A retrospective 2018 study of 78 patients with coma after cardiac arrest and hypothermia treatment with Lee as a coauthor found that the absence of malignant EEG findings, MRI showing less than 15% total brain volume with limited ADC signal intensity, and a flexor-or-better motor response was 100% sensitive and 91.1% specific for good outcome.
In the present study, Lee and colleagues analyzed data on 78 patients from four prospective cardiac arrest registries who had MRI within 20 days of arrest, with a primary outcome of recovery from coma to command-following by hospital discharge. Patients without MRI — who may have had care withdrawn early due to presumed poor prognosis — were excluded.

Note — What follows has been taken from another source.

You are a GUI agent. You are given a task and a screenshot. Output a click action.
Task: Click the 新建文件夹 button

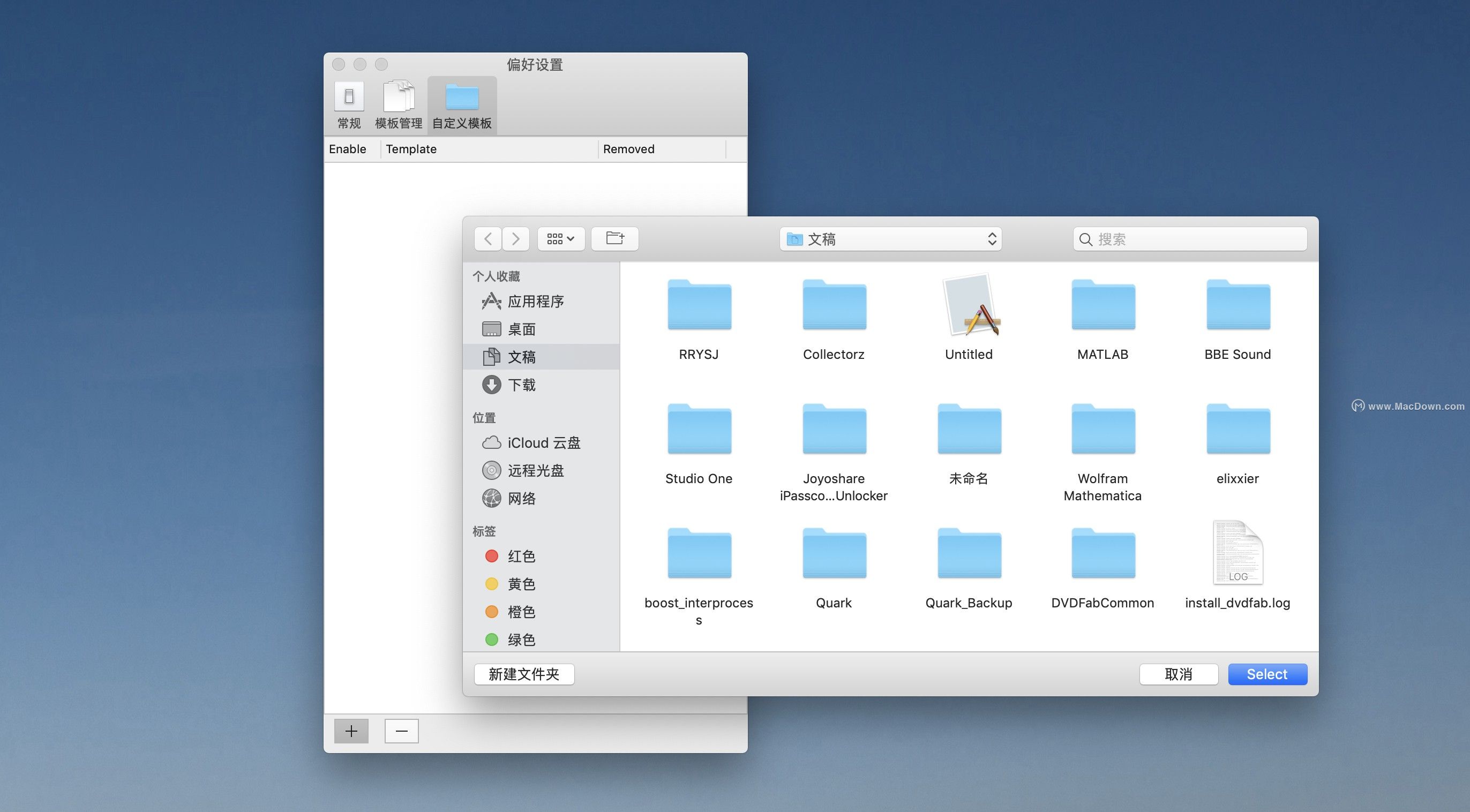(x=524, y=674)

Continuous video EEG monitoring was assessed for best background continuity, reactivity, epileptiform activity, and BSIB. The best background was categorized as reactive vs unreactive, and as continuous or ≥50% discontinuous. MRI was examined for presence of DWI restriction or fluid attenuated inversion recovery changes consistent with anoxic brain injury. Outcomes were assessed at discharge and again at 3 months.
Among 78 patients, 74 were treated with hypothermia. Average age was 53 to 55. Females made up about 39% of patients with poor outcomes and 27% of those with good outcome.

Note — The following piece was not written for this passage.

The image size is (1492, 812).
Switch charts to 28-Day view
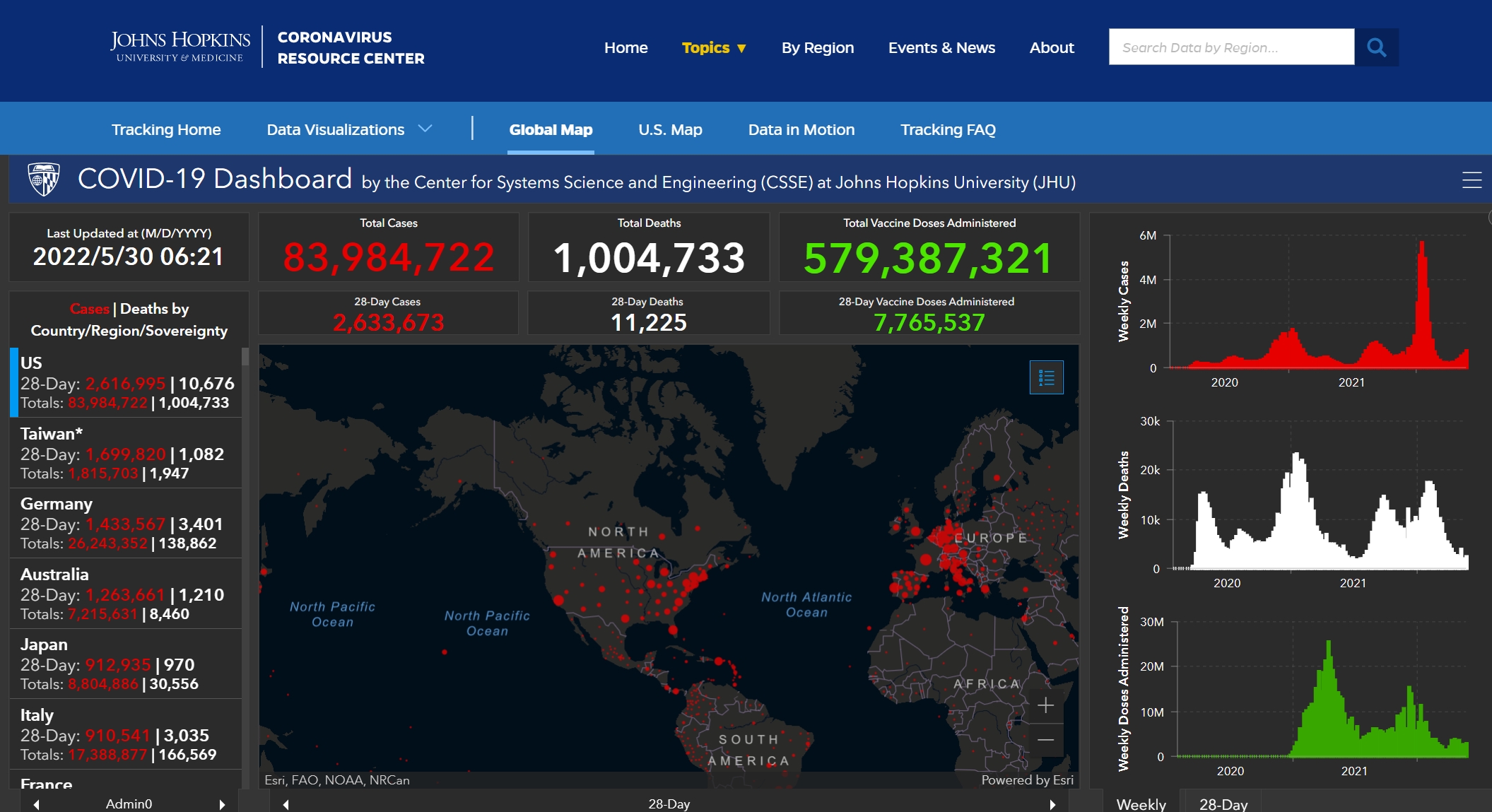pos(1223,804)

Overall, 11 (14%) were following commands at discharge and 67 (86%) were not.
Physical exam findings for those with good vs poor discharge outcomes included pupillary reflex (100% vs 65%), corneal reflexes (100% versus 46%), and better-than-flexor motor response (82% versus 8%).
EEG findings in good vs poor discharge outcome included continuity (100% versus about 18%), reactivity (80% vs 20%), epileptiform discharge (82% versus 96%), and BSIB (0% versus 58%).
MRI obtained a median of 4 to 6 days after injury in good vs poor discharge outcome showed signs of anoxic injury in 9% versus 90%.
As a secondary outcome, the authors used cerebral performance category (CPC). Six patients, all in the group with non-anoxic MRI findings, had good outcome based on a CPC score of 1 or 2 (mild or moderate cerebral disability and able to work independently or in sheltered environment) at 3 months.
“Whereas identifying favorable clinical and EEG features could predict good outcome in 50% to 67% in previous series of PAM, addition of MRI increases identification rate to >90%,” the authors wrote. “In agreement with recent data, our results demonstrate that PAM is not universally associated with poor outcome, with 14% of our patients improving to command following at discharge, and 9% achieving good long-term outcome (CPC 1 or 2 at 3 months).”
Calling the findings “striking,” Krauss and Geocadin noted that “the combined absence of anoxic MRI changes and the presence of continuous EEG identified patients with good prognosis with a cross-correlation accuracy of 0.97 (area under the curve 0.98).”
Although EEG and MRI are widely available, they pointed out that interpretation may be an issue: “The criteria for identifying anoxic MRI findings visually are not standardized and may vary across readers.” In addition, “expert EEG readers also often vary in classifying continuous or discontinuous EEG patterns in PAM,” they wrote.
Limitations include the exclusion of patients with arrest and PAM who did not have MRI within 20 days, limiting generalizability. Also, sample size, retrospective data, and lack of blinding may limit definitive conclusions.
Post-cardiac arrest coma recovery to the ability to follow a command in patients with post-anoxic myoclonus (PAM) was predicted by combined EEG and MRI findings, a retrospective study found.
Be aware that clinical implementation may be challenging due to interpreter variability in judging whether MRI and EEG criteria are met.
Paul Smyth, MD, Contributing Writer, BreakingMED™
The study had no targeted funding.
Lee reports contract work for DigiTrace and Advance Medical and research funding from NIH/National Institute of Neurological Disorders and Stroke.
Krauss reports no relevant disclosures. Geocadin is supported in part by NIH grants and a nonrestricted grant from the Wenzel Family Foundation.